Debunking the myth of the wage gap

Deidre Crowell, Staff Writer

Over the the past few years, the gender wage gap has become a prevalent social issue. Taking a look at the raw numbers, feminist activists claim that women’s earning 77 cents on the dollar men earn is outright discrimination. Although injustice certainly does exist in some instances, it is important that those who listen claims from political groups who want votes look at how such statements are worded as well as the bigger picture.

In 2012, Barack Obama’s campaign ad claim that “women (are) paid 77 cents on the dollar for doing the same work as men,” was rated “Mostly False” by fact-checking giant PolitiFact. However, his 2014 claim during the State of the Union address that women “still make 77 cents for every dollar a man earns,” was rated “Mostly True.” The difference between these two statements is subtle but important to decipher.
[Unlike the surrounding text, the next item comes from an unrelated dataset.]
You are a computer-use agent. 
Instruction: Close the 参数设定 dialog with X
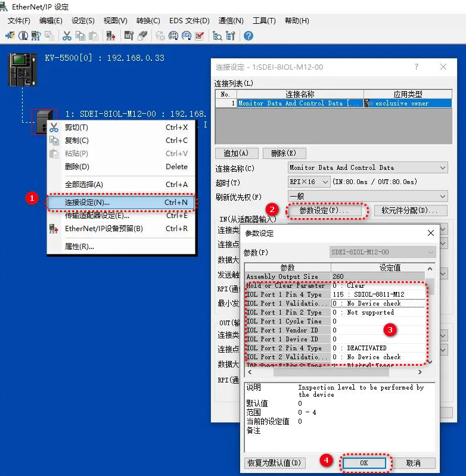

The president’s first statement is false in that, when women work the same job as men, the wage gap narrows greatly. When looking at the entire population, however, women, on average, make a lower income than men.

According to a study by CONSAD Research Corporation, a few reasons for this figure is that women are more likely than men to seek part-time work and leave the labor force in order to care for their families. Additionally, they tend to favor jobs with sufficient benefits over high pay. Therefore, their net salary is lower because they often provide the healthcare and other insurance for their families. When taking these factors into account, the study found that the wage gap narrows to about 93 cents to the dollar. Although difficult to measure, a cause for the remaining 7% is likely a result of women’s tendencies to be reluctant to ask for raises and negotiate pay.

Under Title VII of the Civil Rights Act of 1964, it is illegal for employers to discriminate against employees based on gender, race, color, religion or national origin. As a result of this, a woman who feels she earns unfair wages has a legal basis for her claim and should take legal action instead of waving a sign. If women were openly allowed to accept a salary 30% lower than men, why wouldn’t companies cut expenses and hire only women? In 2009, the Department of Labor deputy assistant secretary stated that “the raw wage gap continues to be used in misleading ways to advance public policy agendas without fully explaining the reasons behind the gap,” and it “should not be used to justify corrective action.”

Fortunately, laws are in place which prohibit workplace discrimination. Those who believe they are victims of discrimination need to be heard. If someone finds an example of an instance that contradicts the law, it can be taken to court. Prejudice should be handled on a case-to-case basis, and claiming the existence of institutional prejudice causes an unnecessary divide between the genders and prevents the nation from focusing on actual issues.